Fotonotities 1992-2007, een keuze uit het fotografisch dagboek [Photo Notes 1992 - 2007: A Selection from the Photographic Diary]
1992-2007
Installatie, 160 x (60 x 50 cm).
Materials: C-print, Epson luster paper
Collection: Collection M HKA, Antwerp (Inv. no. BK7700_M450).
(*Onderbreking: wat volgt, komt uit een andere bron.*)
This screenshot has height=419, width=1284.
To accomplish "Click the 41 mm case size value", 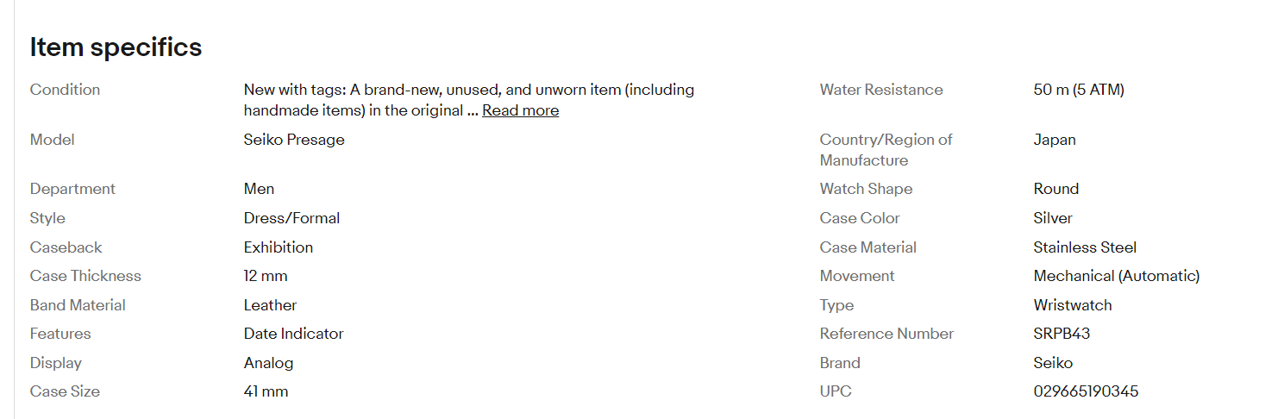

Hans Eijkelboom stond in het begin van de jaren zeventig mee aan de wieg van de opbloei der conceptuele kunst in Nederland. Hij speelde een belangrijke rol in de toe-eigening van een alledaagse, franjeloze foto-praktijk als conceptuele methode par excellence. Van 1992 tot 2007, vijftien jaar lang, maakte hij elke dag ‘fotonotities’. Het monumentale resultaat is een als dagboek vermomde amateur-antropologie van the global village op de drempel van de eenentwintigste eeuw – wat August Sander voor het Duitsland van 1900 was, dat is Eijkelboom op zijn beurt voor de verstedelijkte wereld anno 2008. Gewapend met een digitaal fototoestel ging Eijkelboom elke dag de straat op – naast Sander is de eerbiedwaardige traditie van de straatfotografie een andere essentiële historische referentie in ‘s mans praktijk – om een welbepaald (en altijd nietsvermoedend) segment van de plaatselijke bevolking in kaart te brengen: nu eens jonge Afro-Amerikanen met Scarface-shirts in New York, dan weer Chinese mannen van middelbare leeftijd in horizontaal gestreepte polo’s in Shanghai of winkelende moeder-en-dochter-paren in Parijs. Het tentoonstellingsmatige resultaat van deze uiterst gerichte kijkoperatie is steevast een grid, een quasi-parodische typologie waarin identiteit (‘dezelfde’) en verschil (‘de ander’) elkaar afwisselend opheffen en/of versterken. Eijkelbooms objectieve blik persifleert die van de sociale wetenschappen – veel van zijn fotoreeksen gaan willens nillens over kleding, over uniformen, over vestimentaire codes en conventies – maar verraadt tegelijk ook een zekere humanistische sympathie die ook Sander niet vreemd was: zijn droom van het totale overzicht, van een geordende, encyclopedische kijk op de zaken, is géén machtsdroom. Het fotografische structuralisme van Hans Eijkelboom eindigt niet (zoals dat van Michel Foucault wél deed) met het einde van de mens, maar met een open, vragende blik naar de toekomst – in dit geval een Chinese.